Gill’s death from cancer in September 2011 was a dreadful blow. Although surrounded by caring family, friends and neighbours, Mike was stunned by grief. Encouraged by Ron Sandford and the gallery owner Dorota Rychlik, over the next few years ‘Doctor Mike’ coped with his bereavement by creating hundreds of art works, with exhibitions at his hometown of Greenock, Vaila Fine Art, Catterline near Stonehaven and the Ceilidh Place in Ullapool where the owner, Jean Urquhart, became a firm friend and promoter. His work was in demand and the proceeds latterly went to charity, often to relieve the suffering of refugees.

Many of the pieces referred to his favourite poet, W. S. Graham, a fellow Greenockian, and to the eccentric St Ives painter Alfred Wallis, in whom he had a special interest. Inscribed on his home-made timber frames there were often incisive political comments in his unique calligraphic style and, of course, Mike could never resist a good pun (or a bad one). A special interest was the art of schoolchildren. He regarded the average five-year-old’s talent as far superior to his own and his speciality was using a jig saw to make three-dimensional wooden versions of the bairns’ drawings and paintings.

In a brilliant collaboration with the Shetland Geopark and Burravoe Primary School he helped the pupils to create an open-air gallery of ‘Inukshuk’ statues in the Burravoe Old Ha’ garden – made from Yell’s various ancient rocks and based on Inuit footpath waymarkers from Baffin Island.

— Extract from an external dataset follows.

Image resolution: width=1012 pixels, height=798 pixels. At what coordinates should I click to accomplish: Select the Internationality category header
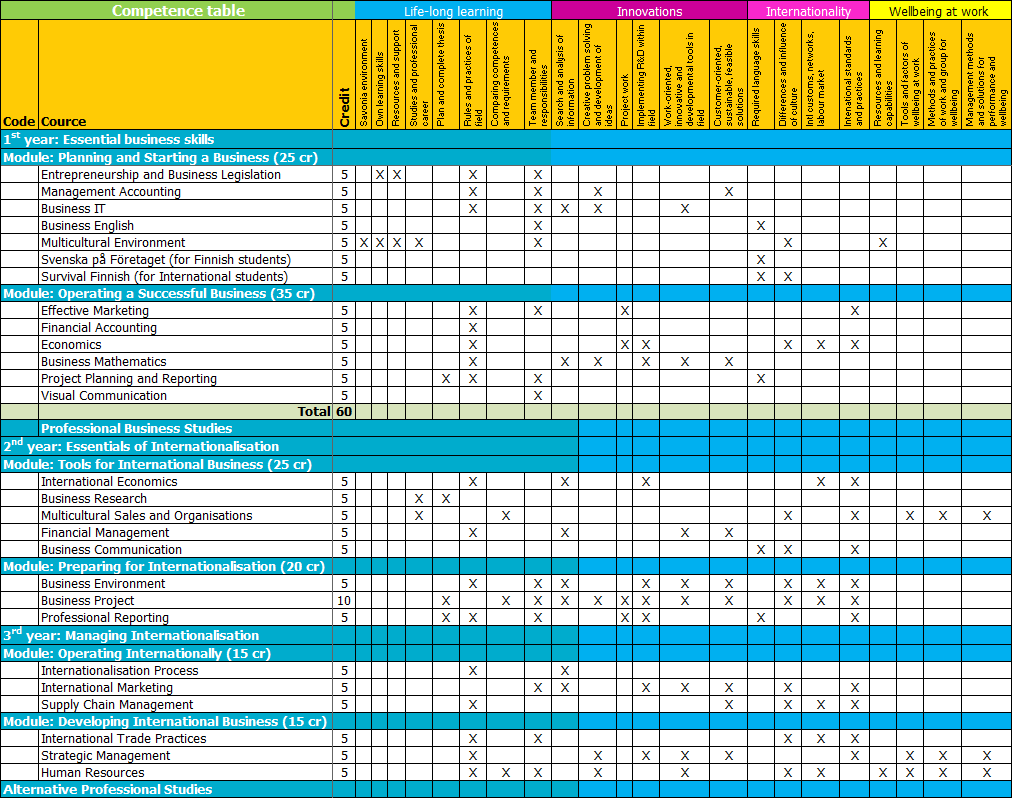[x=808, y=11]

He was joint editor and a contributor to Bobby the Birdman, a biography of Bobby Tulloch, published by Birlinn in 2016. Somehow he also found time to help his old friend the late Wibby Clark, a fine boat builder and joiner, working alongside him at Mid Yell. Other projects included being a founder member of the Yell Shanty Men male voice choir, which took Mike and his friends to sing at events around Shetland, in the Netherlands, Ireland and elsewhere. Next was his involvement in the Men’s Shed movement. Although he had a well-equipped workshop and several sheds himself, he knew there were other men who would love to work with their hands if only they had the gear and the premises. Like art, woodwork and craftwork were seen as promoting fellowship and mental health, particularly for lonely and bereaved folk. With assistance from Graham Stiles of Ulsta he secured premises in the former Mid Yell School. Thanks to a handsome donation from the Co-op, for purchasing tools and equipment, the Men’s Shed was nearly ready for use when Mike died on 26 January, from complications after an urgently needed heart operation.

As a doctor, he was fully aware of the risks of such a procedure for an 82-year-old patient with several other health problems. He was optimistic to the end but he took the precaution of putting his affairs in order before he left home for the last time shortly after New Year, to stay with his daughter Jenny in Banchory while waiting to go to hospital in Aberdeen.

The week before his death he was still working on his memoirs from that five-year stint in the Solomons at the start of his career. The working title was ‘Where Extremes Met’ and from the initial drafts it promised to be a work of great interest, style and humour. Hopefully he wrote enough for it to be published posthumously. He was also planning more art works, according to a list found among his effects. One of the last pieces he completed was a startling painting on five panels from the back of an old piano. In Memory of Fawad Andarabi is an outraged protest at the Taliban’s summary execution of an Afghani musician and folk singer last year, for the crime of entertaining people.

Dr Mike McDonnell was an extraordinary man who in his professional and personal life always used his many talents for the public good. He will be greatly mourned by all who knew him. We shall not see his like again and now someone else will have to tell his stories.

“We sorry long time long you.”

Dr Mike McDonnell, born 4 June 1939, died 26 January 2022. Dr McDonnell’s funeral will take place on Wednesday 9 February at 12.00 noon at Mid Yell Public Hall.